Ma come faccio a intravedere luce dove ci sono solo tenebre? Speranza dove c’è disperazione? La tua forza, Signor Coronavirus, è proprio quella di scoperchiare le nostre fragilità di fede, di forza fisica e mentale, di speranza vera e matura. E ancor più di dividerci. E sembra che tu ci stia riuscendo.
E allora che ci resta? Qualcosa ci resta! E cambia tutto. Ci resta la carità, quella che la Parola definisce «la più grande delle tre». La carità e la tenerezza ci stanno salvando. Infatti la solitudine dei vecchi sta diventando per chi è a casa l’opportunità ulteriore di dire un Rosario in più, di fare una telefonata all’amica lontana, di ascoltare la Messa del Papa al mattino... I vecchi sanno trovare fiori dal letame.
C’è un altro aiuto potente che il Signore ci dona: la preghiera per gli altri. Ho preso il cellulare e ho mandato a tutte le suore, ordini religiosi, amici e amiche di fede che conosco l’implorazione di pregare per gli straordinari operatori della salute e per i malati infettati (ma anche gli altri!). Ho ricevuto risposte gioiose, disponibili, una tenerezza di preghiera vera, costante, sicura, abbondante.

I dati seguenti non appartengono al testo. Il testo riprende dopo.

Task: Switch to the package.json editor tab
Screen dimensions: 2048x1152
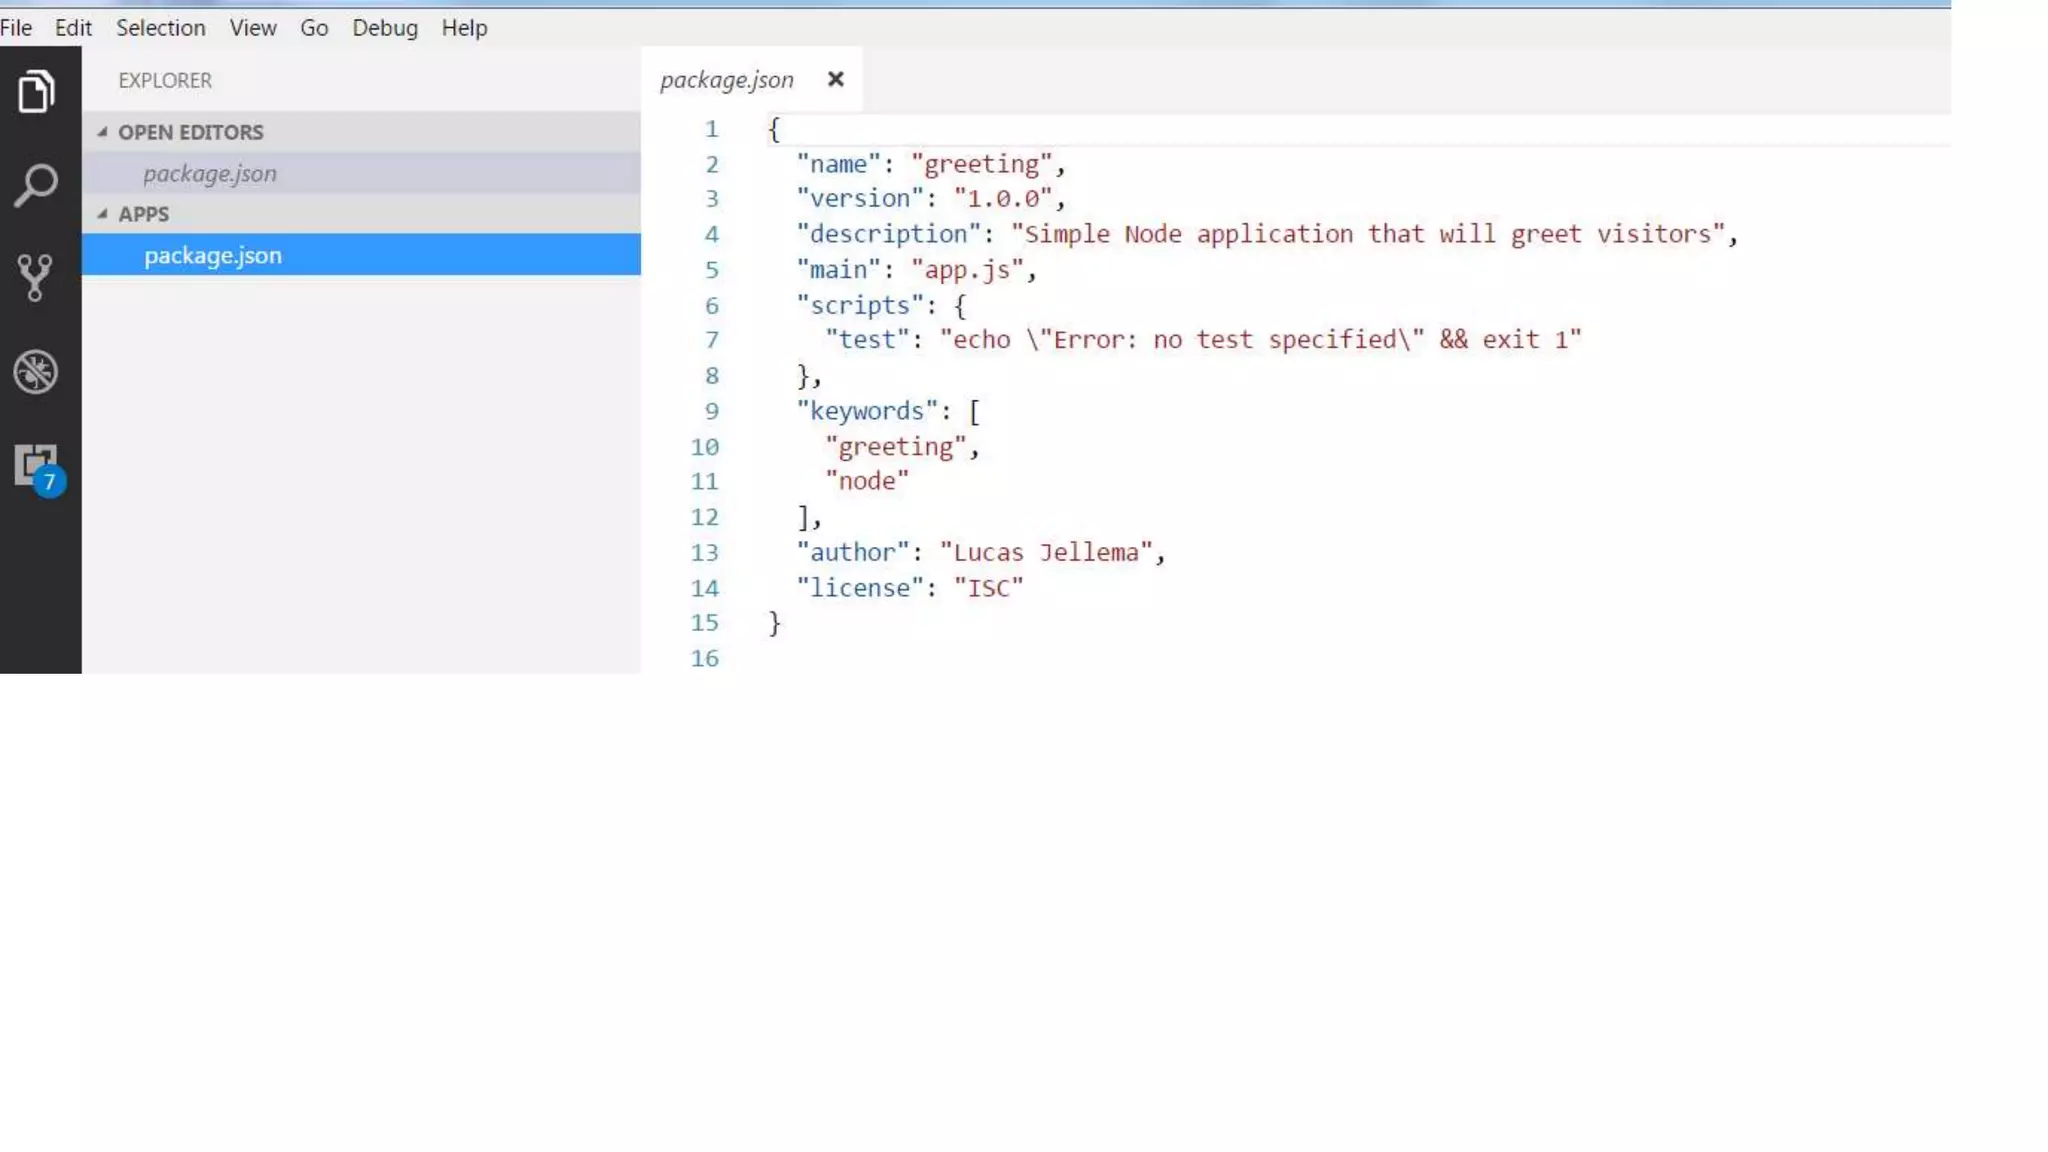Action: [727, 80]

Questa è la forza della tenerezza!
Ci manca anche il contatto fisico con il malato: mascherine, guanti, divisioni spaziali... Si scopre la potenza del corpo, che non parla solo con le parole, ma con i gesti, gli sguardi, i sorrisi, le battute, gli ammiccamenti, qualche risata per sciogliere l’ansia reciproca. Tutto ciò è tenerezza.
Ieri, in reparto, vedendoci lavorare insieme, aiutandoci, confortandoci a vicenda, ci siamo sentiti una cosa sola: condividere la sofferenza insieme ne cambia il senso.
C’è poi la tenerezza di migliaia di sanitari in Italia, specialisti negli ospedali, nelle rianimazioni, volontari di ambulanze o che portano la spesa a casa agli anziani soli, che non guardano l’orario del cartellino ma il bisogno di chi soffre. E poi ci sono gli appuntamenti delle 12 e delle 18 sui davanzali a cantare, abbozzare una danza, esporre bandiere, salutarsi, a liberare quell’italianità generosa fatta anche di leggerezza e allegria.
Ci stiamo attrezzando bene: la tenerezza sta, pian piano, sottotraccia, riannodando legami, sprigionando solidarietà ed empatia a distanza, tirando fuori il meglio di noi. La sua forza è silenziosa, leggera, rispettosa ma, come i fiumi carsici, avanza sotterranea e inesorabile, già rinfrescando e nutrendo le nostre radici di un cuore che sta trasformandosi da pietra a carne. Ecco la tua vera sconfitta, Signor Coronavirus.